Marie Parker

March 9, 1987

Interviewer: 

Grace Schwartzman

Grace Schwartzman

Summary

Marie Parker was born in Baltimore, Maryland and has lived in Hudson since December of 1929. She and her husband wanted to work together and found a job working for Mrs. Dipple on Mount Merino in Hudson. Her husband was the chauffeur and the gardener and Marie took care of the house. Years later, Marie worked for Pulver Power and Gas, and then went to work at the New York Training School for Girls for 17 years. She later became caretaker for her mother when she became ill. Marie belonged to the Eastern Stars and the Progressive Club. Her husband also worked at the Pocketbook Factory. Her husband died at 74 years old.  The house she lives in was left to her by her mother in 1974.

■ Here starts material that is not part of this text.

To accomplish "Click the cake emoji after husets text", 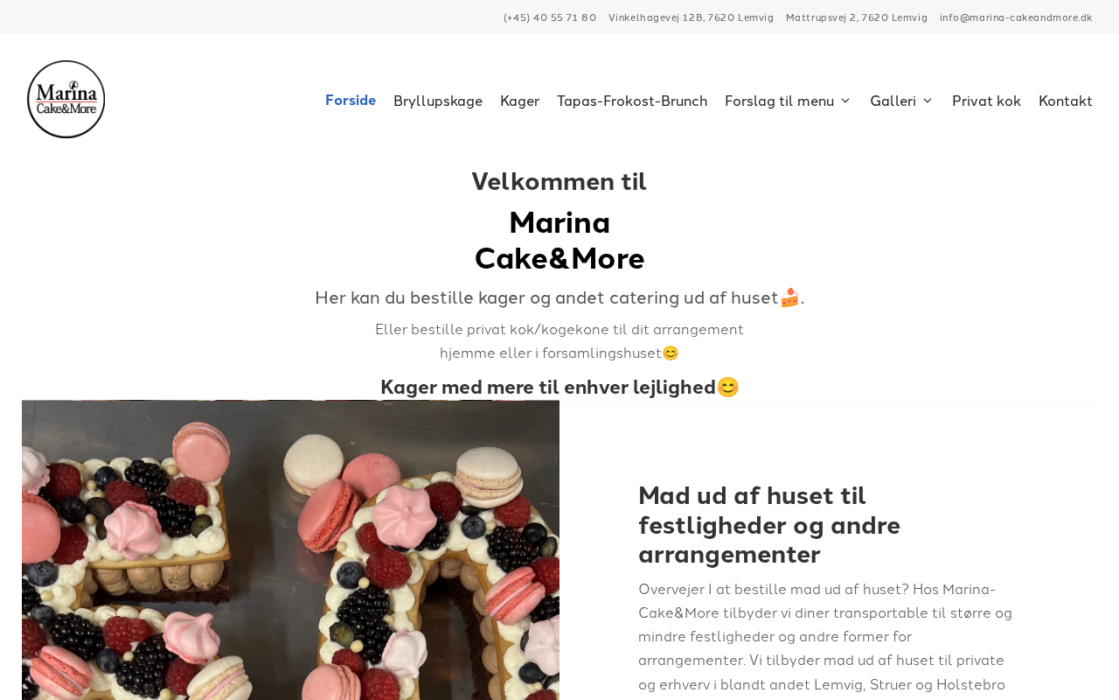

Marie’s three brothers and her husband were in the military service. One of her brothers came home with “fits” and never was good again. As a result, he couldn’t get a good job and never received anything from the government. There was no welfare in the 1930's, Marie said, “so everyone found a job or they starved”.

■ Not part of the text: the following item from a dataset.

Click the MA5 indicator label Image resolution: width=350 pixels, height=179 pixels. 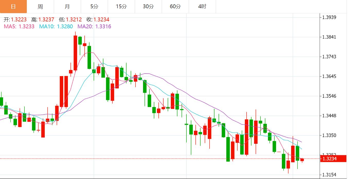pyautogui.click(x=19, y=26)
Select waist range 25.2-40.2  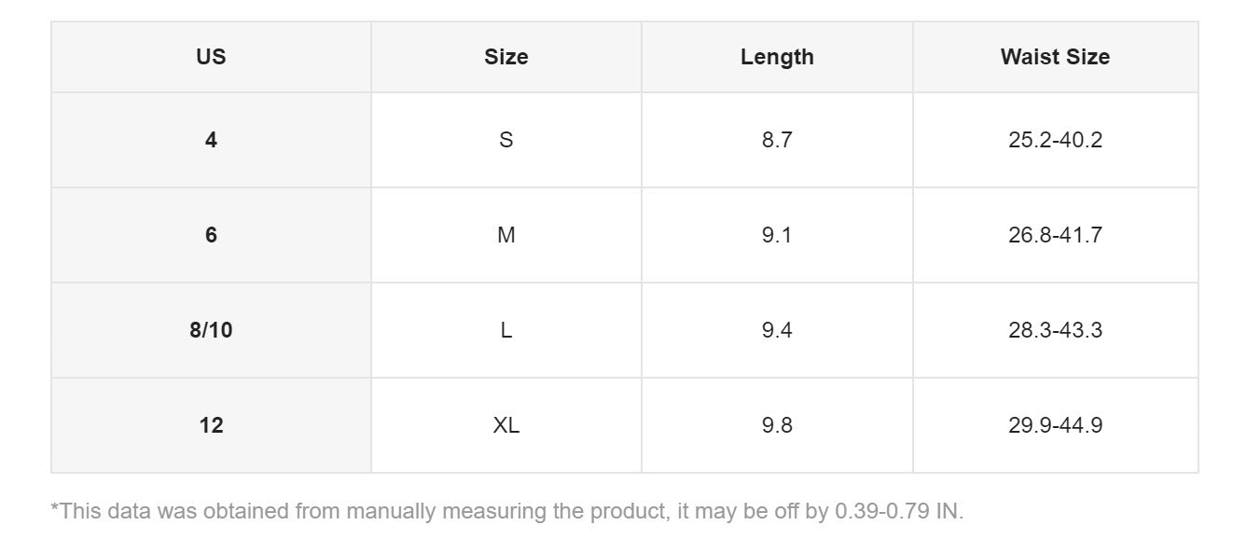[1055, 140]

In 1929 Hudson was very different; there was a brickyard on Front Street, five hotels, stores like Ginsburg’s, four theaters, and many churches. The AME Zion is still open from that time. Hudson had no black-owned business then. Transportation in the 1930s was a trolley car on Warren Street for five cents. The streets were made of bricks.

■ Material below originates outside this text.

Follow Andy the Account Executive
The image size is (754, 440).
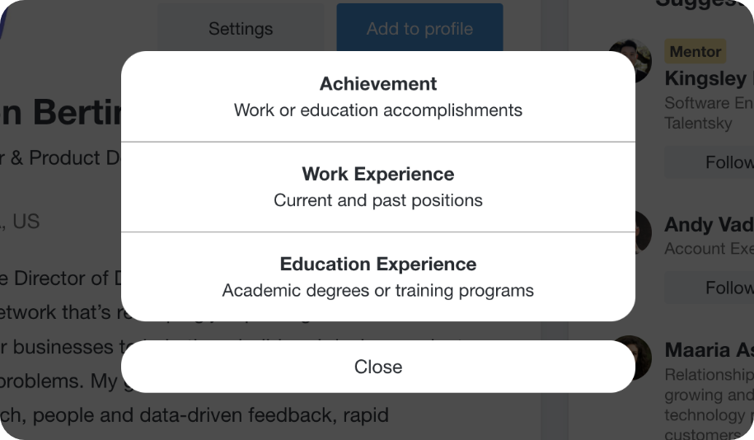pyautogui.click(x=710, y=288)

African-Americans lived on Columbia Street, Robinson Street, and Chapel Street down by the River in the 1930s. Many years later those old places were torn down in order to build new houses on Columbia Street. However, Blacks owned their own homes in the 1930s. For example, the Jeffersons and John Tucker both lived on State Street. Mr. Tucker was a pillar of the Church. She said that on her street four black families own their own homes. In the 1930s people used outhouses. 

Many of the old people are gone now. The Church is smaller now because many members have died or left the area. Marie’s whole family joined the Church in 1930. Mrs. Cooper who is 95 is the oldest member of the Church. The Church used to have chicken dinners in the spring and turkey dinners with all the fixins in the fall. In the past they charged 30 or 50 cents for a dinner, but today they charge $5.00 a ticket. Many members of the Church had vegetable gardens in the country and farmers would donate much to the Church. Back then they never worried about the food they ate.

Early on horse and buggy was their transportation. By the 1930s they had a car. In the 1940s, the first car they bought was a Pontiac. Marie’s brother also bought a new car. Unfortunately, he died a few days later so Marie inherited his Dodge. She has owned it for 70 years and it still runs!

Every Sunday the whole family attended church together. They walked to church from Mt. Merino on a dirt road. They also attended dinners at the Church for fundraising. If they donated, it was a dollar. Their church originally bought the old synagogue on lower Warren Street.  She used to give $35.00 a week, but then it was reduced to $25.00 and $1.00 for the Ministry of Kindness and a donation for the monthly mortgage. Mortgage money is for the building, insurance, and upkeep. The minister lives on Greene Street, but the parsonage used to be at 213 Columbia Street. Shiloh Baptist on Columbia Street was always the biggest church, but now the building is the Masonic Hall. Teens were also different in her day, not as wild. They would go to church, do their chores and some had little jobs.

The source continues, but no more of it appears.